## Task brief
Can you print every one of the records below, line for line and with no changes?

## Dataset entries
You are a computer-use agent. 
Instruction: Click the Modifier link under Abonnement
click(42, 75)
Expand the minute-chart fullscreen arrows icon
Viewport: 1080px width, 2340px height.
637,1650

## Exercise output
You are a computer-use agent. 
Instruction: Click the Modifier link under Abonnement
click(42, 75)
Expand the minute-chart fullscreen arrows icon
Viewport: 1080px width, 2340px height.
637,1650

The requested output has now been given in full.